Driverless Tech Must Ride Out the Storms to Come

Navigation products are being released all the time promising drivers the ability to take into account extreme weather conditions.

Matthew Avery, director of insurance research at Thatcham Research, reminds us that drivers need to be aware of the weather at all times in order to ensure that they drive safely. Connectivity can permit them to know what’s ahead of them, allowing them to, for example, adjust their speed and maintain enough distance between them and other vehicles to account for increased braking distance in rainy, snowy and icy road conditions.

He comments: “Firstly, people need to slow down because of reduced visibility but sensor visibility (both camera and radar) have compromised visibility as well, they suffer just like the driver, therefore they need more space and room to react.

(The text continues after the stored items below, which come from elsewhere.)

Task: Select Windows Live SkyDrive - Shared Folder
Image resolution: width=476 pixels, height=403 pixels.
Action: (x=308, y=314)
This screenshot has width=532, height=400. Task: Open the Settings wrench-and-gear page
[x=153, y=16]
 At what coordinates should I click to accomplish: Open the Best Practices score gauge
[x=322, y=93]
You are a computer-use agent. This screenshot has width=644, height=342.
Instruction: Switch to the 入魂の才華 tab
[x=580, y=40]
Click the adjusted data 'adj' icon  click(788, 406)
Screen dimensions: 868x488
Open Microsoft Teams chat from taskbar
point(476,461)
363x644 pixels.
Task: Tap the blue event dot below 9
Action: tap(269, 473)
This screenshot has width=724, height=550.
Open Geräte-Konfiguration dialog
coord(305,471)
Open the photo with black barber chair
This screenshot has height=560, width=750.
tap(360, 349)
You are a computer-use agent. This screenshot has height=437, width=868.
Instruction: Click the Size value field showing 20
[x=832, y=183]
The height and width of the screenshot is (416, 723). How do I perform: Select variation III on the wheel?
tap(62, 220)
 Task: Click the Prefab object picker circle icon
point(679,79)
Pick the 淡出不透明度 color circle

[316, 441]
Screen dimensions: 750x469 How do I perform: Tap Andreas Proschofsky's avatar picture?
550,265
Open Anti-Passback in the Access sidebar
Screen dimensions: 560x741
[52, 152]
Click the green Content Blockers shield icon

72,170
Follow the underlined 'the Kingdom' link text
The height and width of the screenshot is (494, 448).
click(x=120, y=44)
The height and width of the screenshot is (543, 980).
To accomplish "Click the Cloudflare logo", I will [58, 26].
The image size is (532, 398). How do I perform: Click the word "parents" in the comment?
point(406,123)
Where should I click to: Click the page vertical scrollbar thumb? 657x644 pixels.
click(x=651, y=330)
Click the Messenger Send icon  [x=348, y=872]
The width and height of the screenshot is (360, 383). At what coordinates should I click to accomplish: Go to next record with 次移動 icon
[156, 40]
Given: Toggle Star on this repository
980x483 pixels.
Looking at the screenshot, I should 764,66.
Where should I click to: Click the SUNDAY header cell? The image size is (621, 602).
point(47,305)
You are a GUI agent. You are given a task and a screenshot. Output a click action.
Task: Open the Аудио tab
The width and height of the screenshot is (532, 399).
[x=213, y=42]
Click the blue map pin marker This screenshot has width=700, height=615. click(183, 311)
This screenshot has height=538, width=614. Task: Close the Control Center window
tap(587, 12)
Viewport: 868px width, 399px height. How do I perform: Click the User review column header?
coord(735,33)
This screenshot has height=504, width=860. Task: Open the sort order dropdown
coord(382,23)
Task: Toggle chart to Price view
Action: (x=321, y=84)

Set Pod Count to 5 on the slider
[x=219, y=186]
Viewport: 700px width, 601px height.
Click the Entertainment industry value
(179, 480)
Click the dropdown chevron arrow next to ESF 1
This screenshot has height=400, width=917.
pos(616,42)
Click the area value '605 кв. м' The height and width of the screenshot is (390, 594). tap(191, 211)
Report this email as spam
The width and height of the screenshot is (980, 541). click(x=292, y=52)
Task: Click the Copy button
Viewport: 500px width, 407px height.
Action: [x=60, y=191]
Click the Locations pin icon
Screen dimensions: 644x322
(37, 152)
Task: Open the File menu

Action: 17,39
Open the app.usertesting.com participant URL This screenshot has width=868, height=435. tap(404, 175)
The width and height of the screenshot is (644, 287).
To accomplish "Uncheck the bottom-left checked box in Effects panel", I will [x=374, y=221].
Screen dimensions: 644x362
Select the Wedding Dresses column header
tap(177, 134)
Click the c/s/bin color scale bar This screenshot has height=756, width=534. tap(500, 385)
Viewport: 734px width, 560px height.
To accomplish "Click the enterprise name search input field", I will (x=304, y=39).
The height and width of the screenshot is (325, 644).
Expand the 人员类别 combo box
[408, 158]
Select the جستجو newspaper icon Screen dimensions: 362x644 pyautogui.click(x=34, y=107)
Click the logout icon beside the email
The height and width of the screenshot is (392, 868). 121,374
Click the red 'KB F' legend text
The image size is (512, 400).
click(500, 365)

“Advanced driver assistance systems (ADAS) currently use either radars or cameras to monitor the environment, e.g. traffic and pedestrians, and react accordingly. These systems can then automatically brake the vehicle (AEB) to help avoid or mitigate a collision.”

At Level 5 of autonomy, the same principle applies except it’s the vehicle itself that needs to be aware of its surroundings to be able to adapt its driving appropriately to the weather conditions it faces at any given moment. Safety, after all, whether human-driven or autonomous is of paramount concern for the autonomous vehicle and its passengers.

Varying development

Saarinen Jari, CTO of full stack autonomous driving software developer for all weather conditions Sensible 4, reveals that autonomous vehicles are currently at various stages of development around the world. Not all of the developers are aiming for Level 5 autonomy: some are more focused on remotely assisting Level 4 autonomous vehicles on pre-defined routes.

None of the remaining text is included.